Use Volatility to Profit
If you’ve ever walked a dog, you know about the zigzag path they take down a sidewalk.
You can’t blame them.
There are just too many great odors to sniff on both sides of the path.
So your pooch will veer far to the left, take a few deep whiffs, lose interest and veer off to the right to check out what other olfactory surprises their daily walk has in store.
Funnily enough, human psychology — when it comes to investing — isn’t much different.
Investor sentiment swings from extreme euphoria to anxiety, from extreme fear to extreme greed.
And like dogs on a walk, investors swing from the far, far left and then veer back far, far to the right. In this case, however, Wall Street is the sidewalk.
How can we use this knowledge to profit from those ever-changing human emotions?
Well, it all starts with the CBOE Volatility Index, more commonly known as the VIX.
“Be Fearful When Others Are Greedy” — Warren Buffett
The VIX — often referred to as Wall Street’s fear gauge — was created in 1993 and investors have been using it to hedge against the possibility of severe market declines ever since.
The VIX is very useful in helping spot major stock market turning points.
As the above chart shows, the VIX has historically spiked after major investment calamities, such as the 2008 financial crisis and the dot-com bubble in 2000.
Conversely, the VIX has plunged to extremely low readings (in the “teens,” as measured by the VIX) at major stock market tops.
You see, when the stock market is on fire, investors lose all their fear and dog-pile into the stock market.
Whenever the VIX falls into the teens, it’s one of the most dangerous times to be in the market and one of the most rewarding times to invest in the VIX.
Where is the VIX today?
The VIX is well below the levels seen at the time of the 2008 crash, when the index jumped as high as 80. Right now the VIX is floating in the midteens.

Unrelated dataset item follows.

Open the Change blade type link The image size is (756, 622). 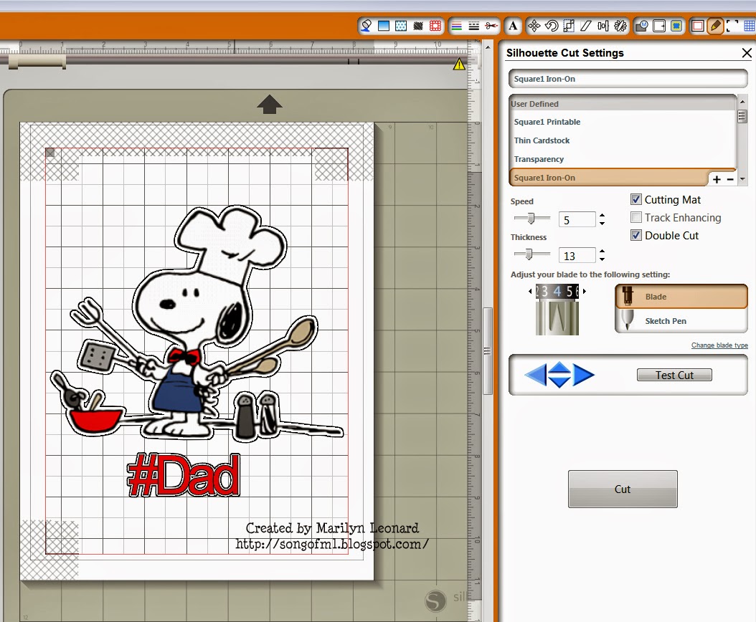tap(719, 345)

If you’re concerned about the stock market making a dangerous top, now would be a good time to consider hedging your stock market bets with the VIX.
Here’s how to do it.
Portfolio Insurance Made Easy
If you want to invest in the VIX, these are the two most popular liquid ETFs to consider:
- IPath Series B S&P 500 VIX Short-Term Futures ETN (VXX)
- ProShares VIX Short-Term Futures ETF (VIXY).
These ETFs are very volatile, moving both up and down, so they aren’t appropriate for conservative investors.
However, with the VIX index now in the teens, these ETFs are in the sweet spot for producing the BIG rewards for investors right now.
They are also an excellent way to protect your portfolio from a severe stock market decline.